Danke und schöne Grüße, 
Jan.


----------



## Stibie (17. Oktober 2005)

Bitte nicht machen! 
Gib mal bei Google ein...mit HTML kann man imho nur Midis direkt abspielen, ansonsten Flash.
Aber lass das, das nervt tierisch!


----------



## chmee (17. Oktober 2005)

Jedem das Seine.

Bei de.selfhtml.org bitte nach dem html-Befehl *embed* schauen.

Ein Ausschalter ist schon ne dankenswerte Sache, wie mein Vorredner schon schrieb.
Deswegen versuchen, nen Player mit Minimalbuttons mitdarzustellen.

mfg chmee


----------



## world-village-hro (18. Oktober 2005)

Yep, meine lieben,

aber sacht mal ehrlich, schlauer bin ich jetzt auch nicht geworden.
Na, merci trotzdem.
So long,
Jan.


----------



## chmee (18. Oktober 2005)

Die Antwort auf Deine Frage wäre : Ja, es ist möglich. 

Du darfst jetzt nicht einfach so erwarten, dass wir alles vorkauen.
Wenn Du die HP selbst baust, dann wirst Du Dich auch mit der
Seitenbeschreibungs-Sprache HTML auseinandergesetzt haben ?
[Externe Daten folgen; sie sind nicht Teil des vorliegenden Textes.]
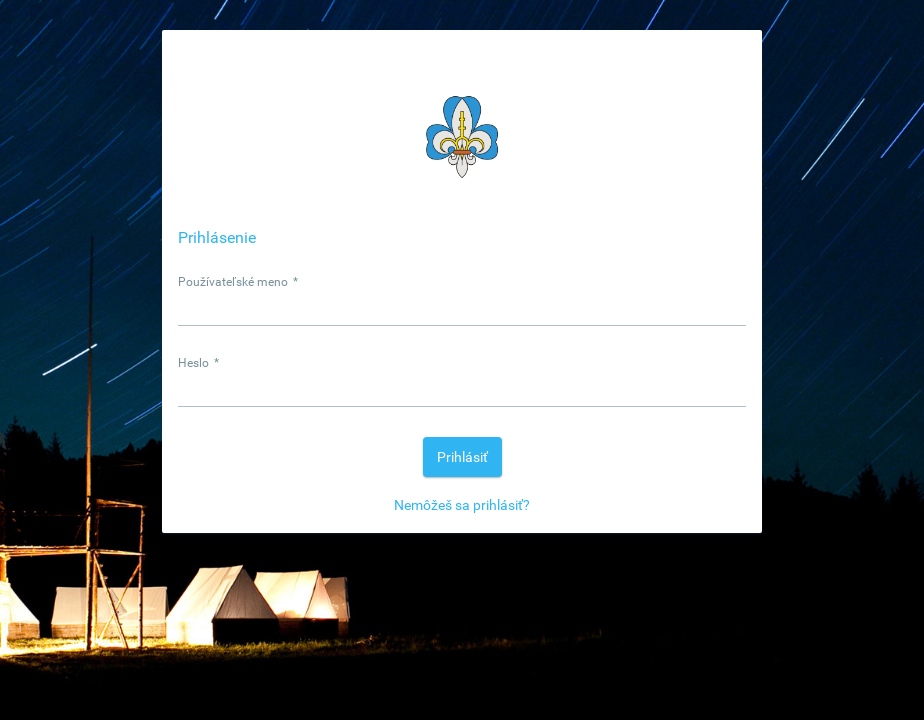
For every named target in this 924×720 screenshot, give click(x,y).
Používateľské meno (238, 282)
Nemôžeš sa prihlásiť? (462, 505)
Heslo (198, 363)
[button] (462, 457)
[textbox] (462, 307)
So müsste der Eintrag im Body Deines HTML-textes sein:
<embed name="Intro" src="audio/intro.mp3" HIDDEN></embed>

mfg chmee


----------



## world-village-hro (19. Oktober 2005)

Nee nee, alles vorkauen natürlich nicht!
Brauchte bloß einen Stups in die richtige Richtung. 
Ich saß hier und hab mit einem HTML-4-Buch auf dem Schoß diese hp
zusammengebastelt. Aber über Musik und Flash und all solche Sachen
stand da nichts drinne, da muß ich noch ein bißchen lernen.
Also nix für ungut und danke fürs erste!
Jan.


----------